Step 3 is illustrated in Figure 2 and Figure 3 which show a simulation with 32 meshes using 8 processes. In this case, meshes 1 through 4 are assigned to MPI_PROCESS 0 (Figure 2), meshes 5 through 8 are assigned to MPI_PROCESS 1, continuing until mesh 32 is assigned to MPI_PROCESS 7 (Figure 3). The number of threads is specified as one (N_THREADS 1) for all meshes.

Step 4 is illustrated in Figure 4 which shows the Run FDS Cluster dialog and how to assign 8 processes.

Figure 2: Assign Mesh01 to process 0.
Figure 3: Assign Mesh32 to process 7.
Figure 4: Run FDS Cluster.

How to Verify Processor Load Balance

“At the end of a calculation, FDS prints out a file called CHID_cpu.csv that records the amount of CPU time that each MPI process spends in the major routines.
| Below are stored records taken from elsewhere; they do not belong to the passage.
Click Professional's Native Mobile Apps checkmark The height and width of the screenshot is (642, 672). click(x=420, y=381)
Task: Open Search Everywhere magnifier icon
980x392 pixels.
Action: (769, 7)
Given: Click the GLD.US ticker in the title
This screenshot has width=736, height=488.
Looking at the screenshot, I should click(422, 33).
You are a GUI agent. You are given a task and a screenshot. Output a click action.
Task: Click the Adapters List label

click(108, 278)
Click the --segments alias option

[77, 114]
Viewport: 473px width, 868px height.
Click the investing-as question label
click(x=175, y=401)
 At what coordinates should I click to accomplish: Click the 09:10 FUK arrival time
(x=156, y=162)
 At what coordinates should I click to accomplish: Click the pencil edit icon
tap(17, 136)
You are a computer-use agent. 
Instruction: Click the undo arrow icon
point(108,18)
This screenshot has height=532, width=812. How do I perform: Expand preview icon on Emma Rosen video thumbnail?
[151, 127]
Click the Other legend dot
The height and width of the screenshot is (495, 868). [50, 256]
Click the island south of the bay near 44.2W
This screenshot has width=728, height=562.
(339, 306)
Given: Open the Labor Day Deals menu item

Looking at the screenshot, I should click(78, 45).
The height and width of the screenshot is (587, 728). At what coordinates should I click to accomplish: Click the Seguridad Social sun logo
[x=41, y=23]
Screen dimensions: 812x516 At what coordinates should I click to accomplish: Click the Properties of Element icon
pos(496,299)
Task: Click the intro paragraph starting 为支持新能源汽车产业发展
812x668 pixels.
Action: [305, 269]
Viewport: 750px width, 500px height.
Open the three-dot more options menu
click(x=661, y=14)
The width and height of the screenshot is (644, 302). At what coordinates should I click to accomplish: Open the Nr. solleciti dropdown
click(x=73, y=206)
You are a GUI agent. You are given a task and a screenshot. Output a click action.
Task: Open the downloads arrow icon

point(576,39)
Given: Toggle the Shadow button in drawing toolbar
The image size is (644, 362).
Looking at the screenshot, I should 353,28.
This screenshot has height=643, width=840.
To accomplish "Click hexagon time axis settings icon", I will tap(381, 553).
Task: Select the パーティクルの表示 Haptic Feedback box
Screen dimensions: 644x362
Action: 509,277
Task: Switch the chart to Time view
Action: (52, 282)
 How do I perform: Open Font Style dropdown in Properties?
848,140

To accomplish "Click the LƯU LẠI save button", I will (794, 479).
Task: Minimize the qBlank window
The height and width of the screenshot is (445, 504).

For example, the column header VELO stands for all the subroutines related to computing the flow velocity; MASS stands for all the subroutines related to computing the species mass fractions and density.”

Figure 5 shows a case where some meshes were not assigned to processes. As a result, the last process was assigned all remaining meshes.  This makes the total run time longer as most processes must wait on the overloaded process as the simulation steps through time.

Figure 6 shows a case where the number of meshes and processes were the same, so the load is balanced. 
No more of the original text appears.